In the jeep. Petitioner drew n unlicensed .380 caliber Llama pistol directing
Reteracion, victim, to hand over money or be killed. Petitioner shot consecutively at
the victims neck wherein victim slumped dead. He was pursued upon police hearing
the gun shots and arrested. RTC ruled Robbery with Homicide, reclusion perpetua
and death on illegal possession and P50,000 as death indemnity; P191,835 for the
burial and wake expenses; and P39,000 for the money taken from the victim and to
pay the victim's wife P100,000 as moral damages. OSG affirmed but modified death
penalty to our years (4) and two (2) months, as minimum, to six (6) years, as
maximum, of prision coreccional.

Issue: WON the accused change of plea to Guilty constitute mitigating circumstance
of par 7?

Ruling NO, the plea of Guilty was made after the presentation of evidence as such
the requirement of plea of guilty before presentation of evidence is not satisfied.

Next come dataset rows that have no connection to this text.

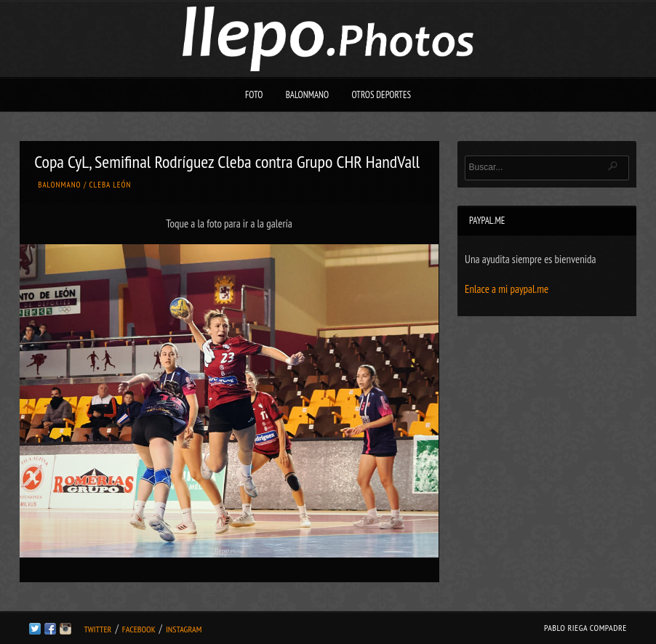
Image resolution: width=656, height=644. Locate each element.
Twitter (97, 629)
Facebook (139, 629)
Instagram (183, 629)
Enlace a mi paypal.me (506, 289)
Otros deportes (381, 94)
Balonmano (308, 94)
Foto (254, 94)
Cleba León (111, 185)
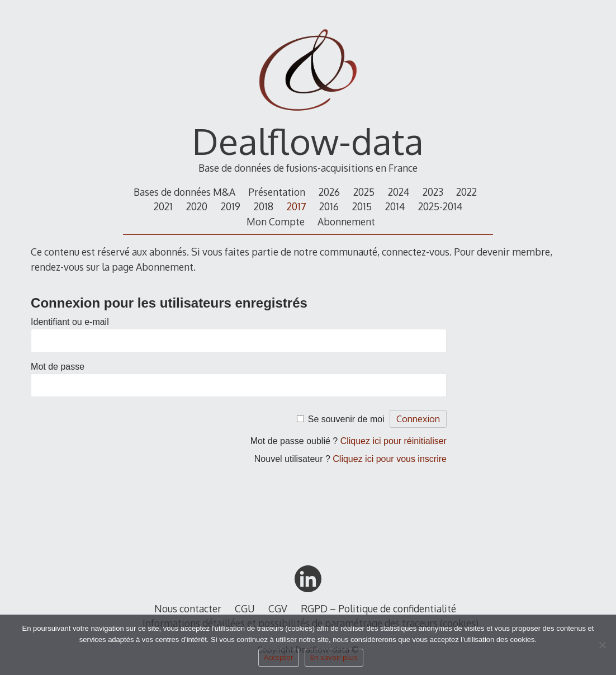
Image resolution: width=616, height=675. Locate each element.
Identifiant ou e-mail (70, 322)
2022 (466, 192)
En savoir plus (334, 657)
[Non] (602, 648)
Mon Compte (276, 221)
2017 (296, 206)
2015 (362, 206)
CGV (278, 608)
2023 (433, 192)
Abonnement (346, 221)
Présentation (277, 192)
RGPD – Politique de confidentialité (378, 608)
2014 (395, 206)
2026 (329, 192)
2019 (230, 206)
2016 (329, 206)
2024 (399, 192)
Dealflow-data (308, 140)
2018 (263, 206)
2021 (163, 206)
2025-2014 (440, 206)
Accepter (278, 657)
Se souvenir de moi (346, 419)
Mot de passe (58, 366)
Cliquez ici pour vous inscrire (390, 459)
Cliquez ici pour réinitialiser (394, 441)
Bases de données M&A (184, 192)
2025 (364, 192)
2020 (197, 206)
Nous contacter (188, 608)
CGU (245, 608)
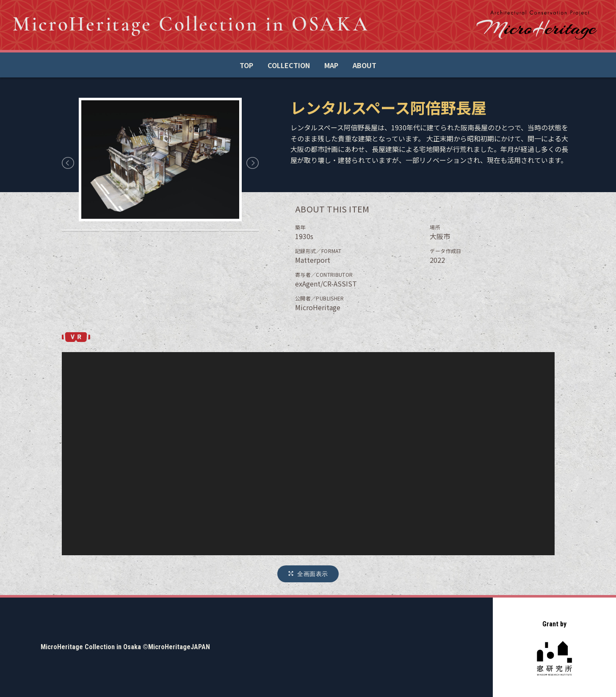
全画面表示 (312, 573)
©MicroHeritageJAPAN (176, 647)
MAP (331, 65)
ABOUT (365, 65)
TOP (246, 65)
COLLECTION (289, 65)
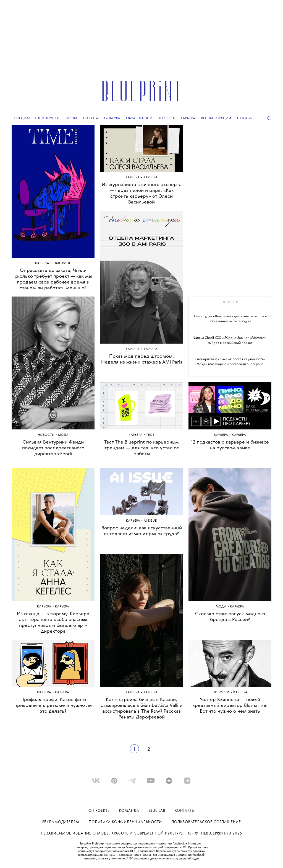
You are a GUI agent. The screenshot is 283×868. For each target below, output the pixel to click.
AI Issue (150, 521)
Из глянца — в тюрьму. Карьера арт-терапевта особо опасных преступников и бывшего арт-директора (53, 623)
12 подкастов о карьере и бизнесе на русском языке (230, 445)
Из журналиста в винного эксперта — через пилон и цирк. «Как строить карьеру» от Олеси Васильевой (142, 193)
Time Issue (62, 263)
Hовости (46, 435)
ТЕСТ (150, 435)
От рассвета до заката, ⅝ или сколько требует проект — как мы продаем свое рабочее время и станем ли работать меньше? (53, 279)
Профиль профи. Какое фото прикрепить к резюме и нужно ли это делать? (53, 706)
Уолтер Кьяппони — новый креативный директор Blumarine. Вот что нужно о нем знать (230, 706)
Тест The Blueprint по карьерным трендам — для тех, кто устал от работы (141, 448)
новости (230, 302)
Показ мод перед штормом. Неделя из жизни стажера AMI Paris (142, 359)
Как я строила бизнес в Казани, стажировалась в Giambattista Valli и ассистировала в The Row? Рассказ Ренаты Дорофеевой (141, 709)
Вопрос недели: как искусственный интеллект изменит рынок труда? (141, 531)
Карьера (42, 263)
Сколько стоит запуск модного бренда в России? (230, 617)
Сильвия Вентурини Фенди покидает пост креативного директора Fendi (53, 448)
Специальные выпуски (37, 118)
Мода (221, 607)
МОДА (63, 435)
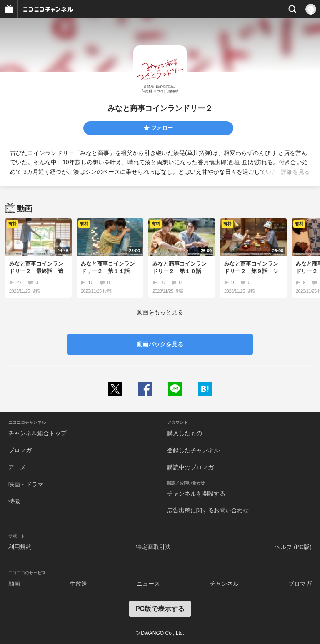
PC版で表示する (160, 609)
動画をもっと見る (160, 312)
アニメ (17, 467)
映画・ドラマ (26, 484)
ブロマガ (20, 450)
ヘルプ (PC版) (293, 547)
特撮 (14, 501)
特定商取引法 (153, 547)
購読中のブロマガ (190, 467)
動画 (14, 584)
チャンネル (224, 584)
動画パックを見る (160, 344)
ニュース (148, 584)
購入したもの (185, 433)
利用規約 (20, 547)
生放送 (78, 584)
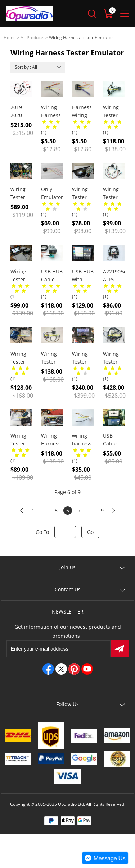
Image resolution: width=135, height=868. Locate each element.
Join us (67, 567)
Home (10, 37)
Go (90, 532)
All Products (32, 37)
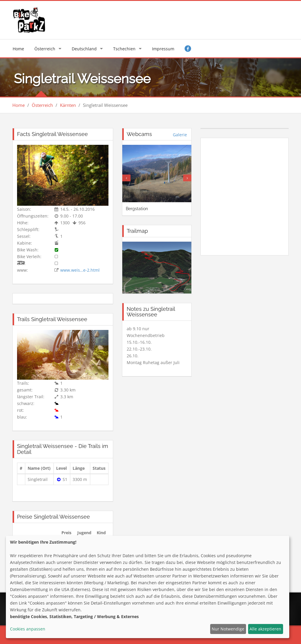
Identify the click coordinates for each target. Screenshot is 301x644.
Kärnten (68, 105)
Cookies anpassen (28, 629)
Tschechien (124, 49)
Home (18, 49)
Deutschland (84, 49)
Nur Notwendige (228, 629)
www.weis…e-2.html (80, 270)
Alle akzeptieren (265, 629)
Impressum (163, 49)
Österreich (45, 49)
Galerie (180, 135)
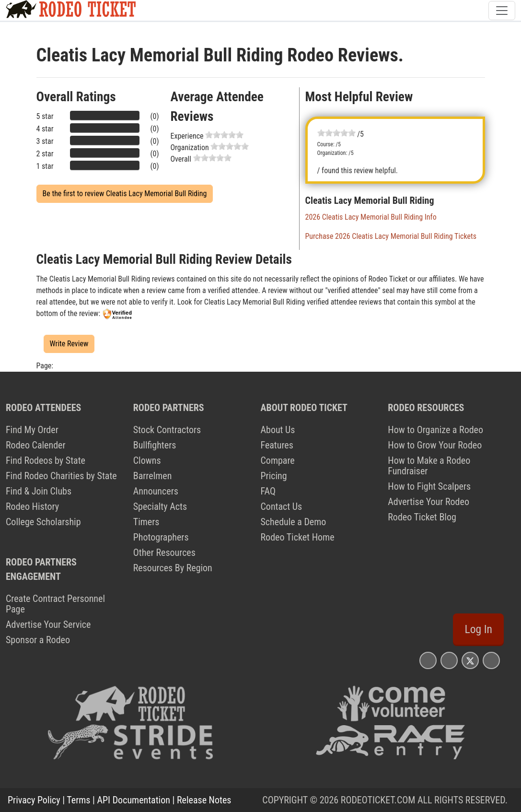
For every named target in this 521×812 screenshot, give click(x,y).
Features (277, 445)
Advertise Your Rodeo (428, 502)
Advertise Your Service (48, 624)
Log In (478, 629)
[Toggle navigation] (502, 11)
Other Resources (164, 553)
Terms (78, 800)
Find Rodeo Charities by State (61, 476)
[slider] (224, 135)
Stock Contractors (167, 430)
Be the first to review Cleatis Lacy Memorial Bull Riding (125, 193)
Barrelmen (152, 476)
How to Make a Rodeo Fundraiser (429, 466)
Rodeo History (32, 506)
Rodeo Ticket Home (298, 537)
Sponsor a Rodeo (38, 640)
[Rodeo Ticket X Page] (470, 660)
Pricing (274, 476)
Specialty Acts (160, 506)
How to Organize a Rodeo (435, 430)
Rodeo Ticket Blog (422, 517)
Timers (146, 522)
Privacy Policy (34, 800)
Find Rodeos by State (46, 460)
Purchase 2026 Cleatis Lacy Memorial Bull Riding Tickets (391, 236)
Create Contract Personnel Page (55, 604)
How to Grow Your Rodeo (435, 445)
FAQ (268, 491)
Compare (278, 460)
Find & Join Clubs (38, 491)
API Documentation (134, 800)
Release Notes (204, 800)
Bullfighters (155, 445)
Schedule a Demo (293, 522)
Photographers (161, 537)
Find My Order (32, 430)
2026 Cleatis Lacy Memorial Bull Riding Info (371, 217)
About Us (278, 430)
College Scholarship (43, 522)
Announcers (156, 491)
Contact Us (281, 506)
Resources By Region (173, 568)
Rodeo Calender (35, 445)
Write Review (69, 343)
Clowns (147, 460)
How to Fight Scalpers (429, 486)
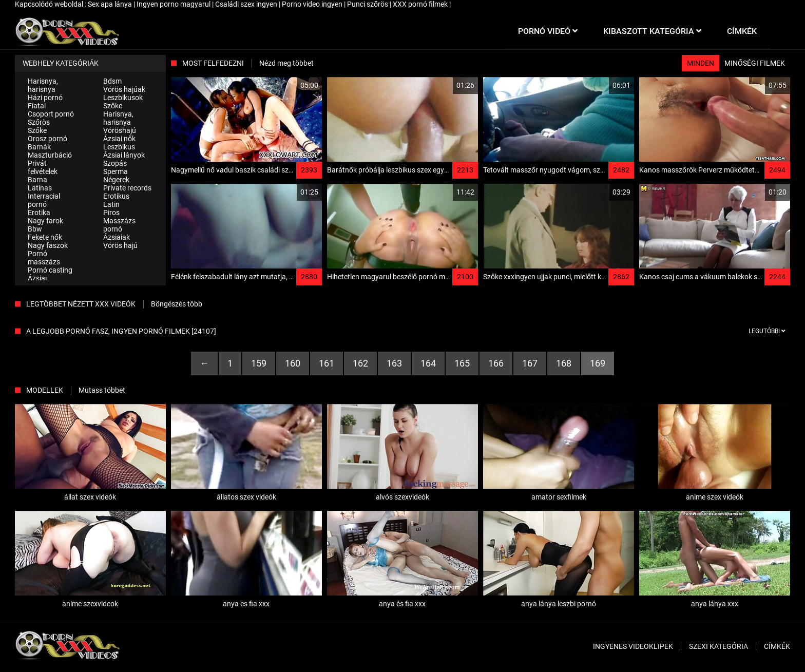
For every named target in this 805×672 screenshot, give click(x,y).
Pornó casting (50, 270)
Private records (127, 188)
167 (530, 363)
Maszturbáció (50, 155)
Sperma (116, 171)
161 (327, 363)
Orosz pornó (47, 139)
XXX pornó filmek (421, 4)
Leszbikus (119, 147)
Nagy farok (45, 221)
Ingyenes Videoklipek (633, 646)
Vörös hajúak (124, 89)
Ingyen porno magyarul (174, 4)
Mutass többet (102, 390)
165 (462, 363)
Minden (700, 63)
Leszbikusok (123, 98)
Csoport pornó (51, 114)
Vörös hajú (120, 245)
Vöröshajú (120, 130)
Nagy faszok (48, 245)
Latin (111, 204)
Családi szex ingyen (247, 4)
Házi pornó (45, 98)
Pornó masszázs (44, 258)
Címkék (777, 646)
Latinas (40, 188)
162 (360, 363)
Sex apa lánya (110, 4)
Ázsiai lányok (124, 155)
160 (293, 363)
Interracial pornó (44, 200)
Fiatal (36, 106)
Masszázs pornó (119, 225)
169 (598, 363)
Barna (37, 180)
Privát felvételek (43, 167)
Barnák (39, 147)
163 (394, 363)
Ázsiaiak (117, 237)
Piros (111, 213)
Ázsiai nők (119, 139)
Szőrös (39, 122)
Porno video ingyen (313, 4)
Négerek (116, 180)
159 (259, 363)
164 (428, 363)
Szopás (115, 163)
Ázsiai (37, 278)
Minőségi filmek (755, 63)
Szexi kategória (718, 646)
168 (564, 363)
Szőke (37, 130)
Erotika (39, 213)
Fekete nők (45, 237)
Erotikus (116, 196)
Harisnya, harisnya (43, 85)
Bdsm (112, 81)
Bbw (35, 229)
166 (496, 363)
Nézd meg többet (286, 63)
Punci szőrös (368, 4)
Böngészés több (177, 304)
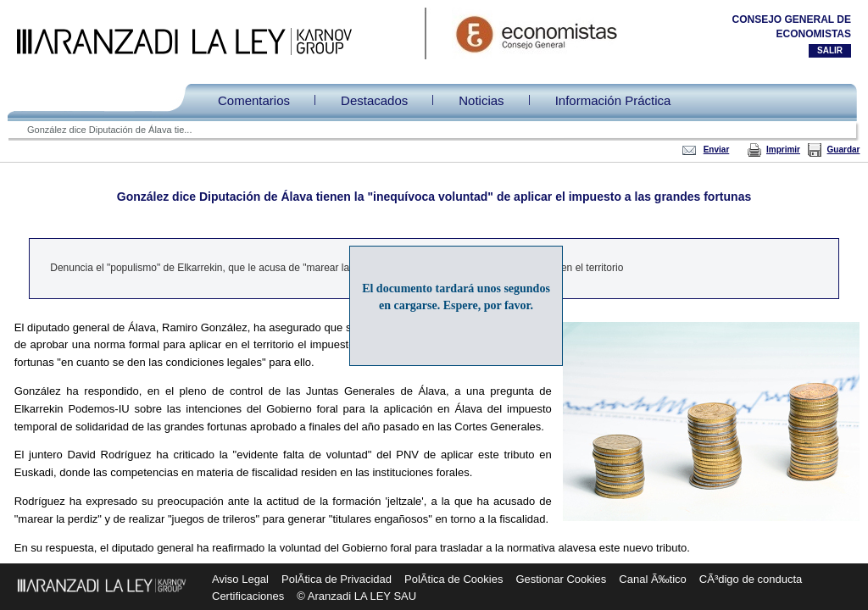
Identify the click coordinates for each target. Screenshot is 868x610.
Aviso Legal (240, 579)
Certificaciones (248, 596)
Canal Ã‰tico (652, 579)
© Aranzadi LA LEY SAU (356, 596)
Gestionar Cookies (560, 579)
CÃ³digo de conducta (750, 579)
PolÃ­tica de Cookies (453, 579)
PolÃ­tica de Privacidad (337, 579)
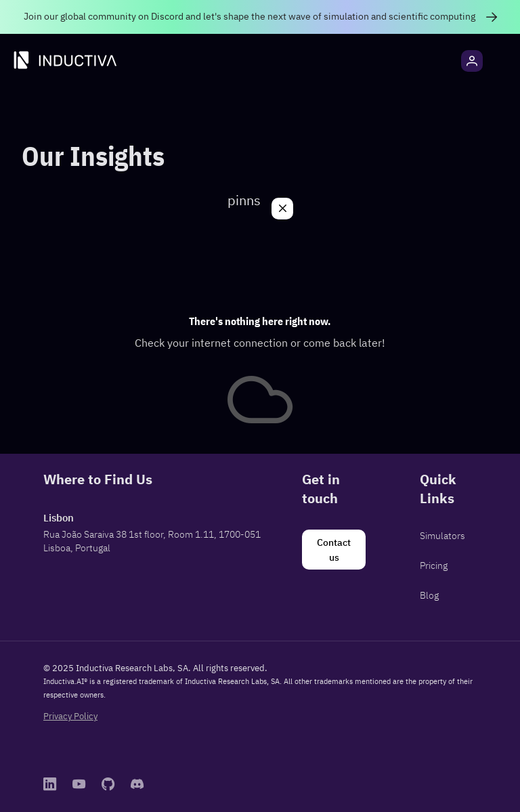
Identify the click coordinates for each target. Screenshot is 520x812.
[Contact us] (334, 549)
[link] (260, 17)
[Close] (282, 209)
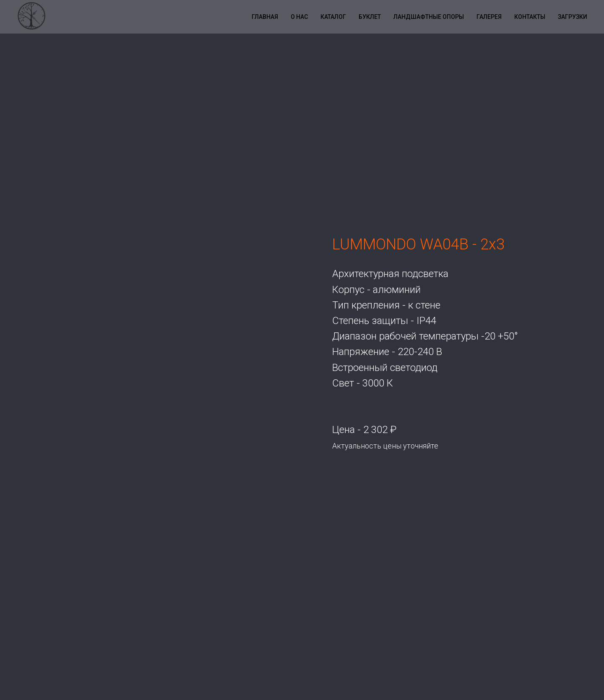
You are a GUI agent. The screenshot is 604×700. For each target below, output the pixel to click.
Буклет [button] (370, 17)
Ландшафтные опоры (429, 17)
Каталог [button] (333, 17)
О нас (299, 17)
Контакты (530, 17)
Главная (265, 17)
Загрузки (573, 17)
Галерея (489, 17)
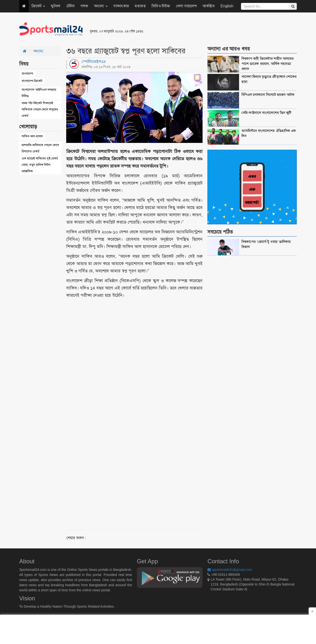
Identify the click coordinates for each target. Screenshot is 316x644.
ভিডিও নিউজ (161, 6)
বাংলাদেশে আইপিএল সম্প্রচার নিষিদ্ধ (39, 93)
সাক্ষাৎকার (121, 6)
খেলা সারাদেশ (186, 6)
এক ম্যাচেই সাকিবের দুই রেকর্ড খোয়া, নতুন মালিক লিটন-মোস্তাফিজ (40, 165)
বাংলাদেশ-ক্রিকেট (32, 81)
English (227, 6)
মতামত (140, 6)
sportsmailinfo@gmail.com (230, 570)
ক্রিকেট (38, 6)
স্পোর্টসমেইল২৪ (94, 62)
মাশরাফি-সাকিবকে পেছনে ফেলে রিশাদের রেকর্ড (40, 148)
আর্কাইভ (208, 6)
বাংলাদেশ (27, 74)
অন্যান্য (101, 6)
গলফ (84, 6)
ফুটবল (56, 6)
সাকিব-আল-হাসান (32, 136)
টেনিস (70, 6)
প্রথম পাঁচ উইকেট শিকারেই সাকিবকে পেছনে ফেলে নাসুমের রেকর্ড (40, 109)
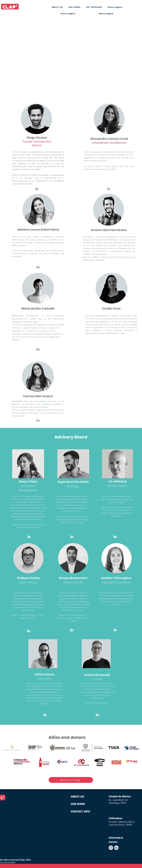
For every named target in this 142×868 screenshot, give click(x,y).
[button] (74, 7)
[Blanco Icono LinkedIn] (29, 536)
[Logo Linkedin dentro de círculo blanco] (116, 847)
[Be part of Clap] (71, 780)
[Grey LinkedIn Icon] (37, 188)
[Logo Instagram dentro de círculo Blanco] (111, 847)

Note: illegal possession will not be aggravating circumstance since the penalty will
be from reclsion perpetua to death which constitute as ex post facto law. Two
indivisible penalty will be lighter than death penalty. According to Art 63 if two
grave or less grave penalties are present then the greater penalty shall apply if
accompanied with aggravating circumstance. Given that in Robbery with homicide
punishable of reclusion perpetua to death, if we where to apply special retroactive
aggravating then will result to death penalty.